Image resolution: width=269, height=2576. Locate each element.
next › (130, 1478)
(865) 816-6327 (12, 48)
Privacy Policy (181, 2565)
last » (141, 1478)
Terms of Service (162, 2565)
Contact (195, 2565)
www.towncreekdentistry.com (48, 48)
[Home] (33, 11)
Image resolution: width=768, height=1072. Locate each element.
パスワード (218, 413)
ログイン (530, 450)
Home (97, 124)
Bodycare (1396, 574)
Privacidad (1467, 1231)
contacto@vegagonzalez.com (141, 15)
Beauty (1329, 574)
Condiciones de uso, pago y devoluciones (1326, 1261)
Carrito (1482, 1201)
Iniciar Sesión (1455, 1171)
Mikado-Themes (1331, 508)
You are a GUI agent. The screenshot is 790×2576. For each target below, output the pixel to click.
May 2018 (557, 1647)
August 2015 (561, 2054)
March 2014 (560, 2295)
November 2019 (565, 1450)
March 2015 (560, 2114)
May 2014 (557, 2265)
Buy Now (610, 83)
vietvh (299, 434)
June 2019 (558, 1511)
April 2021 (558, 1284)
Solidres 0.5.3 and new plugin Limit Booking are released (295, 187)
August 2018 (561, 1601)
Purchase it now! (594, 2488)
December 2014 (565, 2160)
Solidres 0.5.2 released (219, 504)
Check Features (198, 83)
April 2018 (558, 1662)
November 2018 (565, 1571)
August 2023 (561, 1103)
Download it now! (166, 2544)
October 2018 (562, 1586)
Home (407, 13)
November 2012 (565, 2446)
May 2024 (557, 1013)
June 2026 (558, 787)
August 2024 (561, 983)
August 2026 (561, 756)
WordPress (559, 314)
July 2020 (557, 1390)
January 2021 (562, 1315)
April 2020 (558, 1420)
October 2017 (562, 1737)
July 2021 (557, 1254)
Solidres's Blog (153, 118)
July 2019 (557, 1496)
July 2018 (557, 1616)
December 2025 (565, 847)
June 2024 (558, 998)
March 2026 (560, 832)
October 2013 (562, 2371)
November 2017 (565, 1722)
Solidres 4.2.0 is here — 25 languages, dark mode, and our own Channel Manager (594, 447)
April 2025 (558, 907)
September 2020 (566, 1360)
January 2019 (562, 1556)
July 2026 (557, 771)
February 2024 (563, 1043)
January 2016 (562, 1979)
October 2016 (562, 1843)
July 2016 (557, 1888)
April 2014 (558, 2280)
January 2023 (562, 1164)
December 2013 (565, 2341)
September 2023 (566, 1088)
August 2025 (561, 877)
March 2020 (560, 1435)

•••••

--- Exercise objective ---
Exactly and in full, write out the lines from the one containing "February 2024 (563, 1043)" through the end of the listing.

--- Result ---
February 2024 (563, 1043)
January 2016 (562, 1979)
October 2016 (562, 1843)
July 2016 (557, 1888)
April 2014 (558, 2280)
January 2023 (562, 1164)
December 2013 (565, 2341)
September 2023 (566, 1088)
August 2025 (561, 877)
March 2020 (560, 1435)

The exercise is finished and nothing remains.